Justin Knight, CEO of Apple Hospitality REIT, agreed that group business will make a significant difference in recovery, but acknowledged that this recovery likely will be delayed. Hoteliers with business-focused urban hotels may well recover after hotels in leisure markets, he said, anticipating that these leisure hotels will do “incredibly well” over the summer. “What we've seen on the leisure side is incredibly positive, and I think the conversations that we're having with our business accounts are positive as well. We just need the vaccine and we need some protection for employers so that we can really free up that demand and get back occupancy levels that can support our hotels in our industry.”
Lessons Learned
Throughout the pandemic, Knight said, the team at Apple has sought new ways to manage margins at their hotels. “We've started from scratch, as have a lot of other ownership and management groups, looking at every aspect of our business, looking at how people perform various tasks at the hotel level and really questioning what are the things that we offer that have the greatest value to our guests?” he said. The short-term result has been a “significant modification” of the way the company runs its business, and while some of that has been dictated by the environment, Knight also has learned some lessons in that process that he expects will help Apple operate better as it begins to gain back occupancy and rate. “That bodes well for the future of our industry, from a profitability standpoint, and really from an attractiveness to our guests,” he added.

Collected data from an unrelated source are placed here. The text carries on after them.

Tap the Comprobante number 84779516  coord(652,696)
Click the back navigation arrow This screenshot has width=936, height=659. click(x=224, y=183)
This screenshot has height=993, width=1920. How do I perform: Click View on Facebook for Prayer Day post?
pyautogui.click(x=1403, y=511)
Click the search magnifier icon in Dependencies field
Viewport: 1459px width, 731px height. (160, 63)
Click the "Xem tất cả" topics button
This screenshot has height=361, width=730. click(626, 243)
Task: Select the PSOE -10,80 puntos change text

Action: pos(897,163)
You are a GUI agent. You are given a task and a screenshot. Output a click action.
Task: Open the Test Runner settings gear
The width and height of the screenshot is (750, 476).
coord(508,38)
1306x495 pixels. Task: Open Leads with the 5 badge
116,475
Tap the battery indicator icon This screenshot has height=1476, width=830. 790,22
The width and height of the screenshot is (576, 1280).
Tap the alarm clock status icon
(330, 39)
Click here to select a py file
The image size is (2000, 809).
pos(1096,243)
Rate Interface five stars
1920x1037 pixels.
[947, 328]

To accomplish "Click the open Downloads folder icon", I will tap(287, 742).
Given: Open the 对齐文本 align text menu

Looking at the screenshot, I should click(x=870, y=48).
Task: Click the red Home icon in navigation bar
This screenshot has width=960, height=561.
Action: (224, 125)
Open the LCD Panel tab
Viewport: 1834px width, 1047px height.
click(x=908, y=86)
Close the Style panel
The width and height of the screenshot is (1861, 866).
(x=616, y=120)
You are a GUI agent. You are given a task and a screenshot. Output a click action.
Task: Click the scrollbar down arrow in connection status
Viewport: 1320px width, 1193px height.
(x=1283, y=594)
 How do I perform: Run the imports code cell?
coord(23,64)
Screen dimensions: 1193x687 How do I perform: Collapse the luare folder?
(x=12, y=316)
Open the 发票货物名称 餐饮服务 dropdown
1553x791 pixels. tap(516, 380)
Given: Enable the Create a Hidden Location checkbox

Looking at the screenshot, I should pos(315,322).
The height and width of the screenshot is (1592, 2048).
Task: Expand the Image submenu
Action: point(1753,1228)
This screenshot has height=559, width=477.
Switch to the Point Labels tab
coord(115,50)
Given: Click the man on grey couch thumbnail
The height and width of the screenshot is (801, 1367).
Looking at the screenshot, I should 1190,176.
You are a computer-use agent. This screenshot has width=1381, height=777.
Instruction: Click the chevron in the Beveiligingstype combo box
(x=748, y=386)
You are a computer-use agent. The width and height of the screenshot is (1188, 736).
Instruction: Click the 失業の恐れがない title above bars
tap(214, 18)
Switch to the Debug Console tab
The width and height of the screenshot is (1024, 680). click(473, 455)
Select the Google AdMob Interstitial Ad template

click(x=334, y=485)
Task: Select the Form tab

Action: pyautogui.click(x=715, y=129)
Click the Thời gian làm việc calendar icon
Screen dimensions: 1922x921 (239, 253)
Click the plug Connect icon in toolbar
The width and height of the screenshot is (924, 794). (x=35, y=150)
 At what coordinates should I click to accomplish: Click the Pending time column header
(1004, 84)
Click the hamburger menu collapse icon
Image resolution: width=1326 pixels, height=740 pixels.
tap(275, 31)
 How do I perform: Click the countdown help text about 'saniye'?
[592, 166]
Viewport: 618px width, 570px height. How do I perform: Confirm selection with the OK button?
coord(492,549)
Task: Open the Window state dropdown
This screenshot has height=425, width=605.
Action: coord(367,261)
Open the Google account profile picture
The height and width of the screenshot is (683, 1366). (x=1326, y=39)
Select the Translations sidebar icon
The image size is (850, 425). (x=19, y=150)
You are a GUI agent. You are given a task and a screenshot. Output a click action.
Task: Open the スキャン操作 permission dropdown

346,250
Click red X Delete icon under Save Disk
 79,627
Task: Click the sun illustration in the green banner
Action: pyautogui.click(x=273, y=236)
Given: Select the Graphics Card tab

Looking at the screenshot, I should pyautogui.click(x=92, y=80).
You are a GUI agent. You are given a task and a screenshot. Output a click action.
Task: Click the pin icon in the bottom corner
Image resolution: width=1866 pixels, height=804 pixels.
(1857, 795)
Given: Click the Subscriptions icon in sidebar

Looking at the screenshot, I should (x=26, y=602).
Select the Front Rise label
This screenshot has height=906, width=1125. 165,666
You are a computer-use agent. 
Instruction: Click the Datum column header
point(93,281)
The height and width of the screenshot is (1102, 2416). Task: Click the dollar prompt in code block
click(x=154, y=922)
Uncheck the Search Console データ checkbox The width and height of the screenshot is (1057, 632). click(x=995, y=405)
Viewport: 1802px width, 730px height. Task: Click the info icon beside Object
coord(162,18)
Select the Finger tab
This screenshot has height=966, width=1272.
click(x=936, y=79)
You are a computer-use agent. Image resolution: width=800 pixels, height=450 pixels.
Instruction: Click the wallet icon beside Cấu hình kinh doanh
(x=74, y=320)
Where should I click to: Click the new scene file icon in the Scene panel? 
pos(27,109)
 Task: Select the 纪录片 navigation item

Staying afloat through 2020 meant moving to a zero-based budget model, said Heather McCrory, CEO of North & Central America at Accor. “We put it through the filter of people, process and product,” she said. The company was cautious to not cut “too close to the bone,” but sought to make sure they could still deliver on service. “It was an interesting process because ... we thought we were doing a great job, we thought we had done everything you could do in the run up 10 years to it, but we've found that we can do things differently and get the same results—and sometimes better results.” The company has been “digging in” to its DNA to find new ways of delivering necessary margins to the owners—“and frankly, these days help them just get through this period of time without compromising the guest experience,” she added.
Wyndham Hotels & Resorts has been very flexible with hotel owners to help them survive the crisis, said the company’s president and CEO, Geoff Balloti. “We know we need to continue along that path into 2022 in terms of helping them recover and return to the profitability they enjoyed pre-COVID,” he said. However, that flexibility cannot translate into reduced service. “We've seen our service scores, brand by brand, either hold or improve,” he said. “The one thing we know that is necessary are the team members out there in the field that support the small business owners and franchisees every day from a sales or marketing or revenue-management standpoint, and we show them as much flexibility as we possibly can.”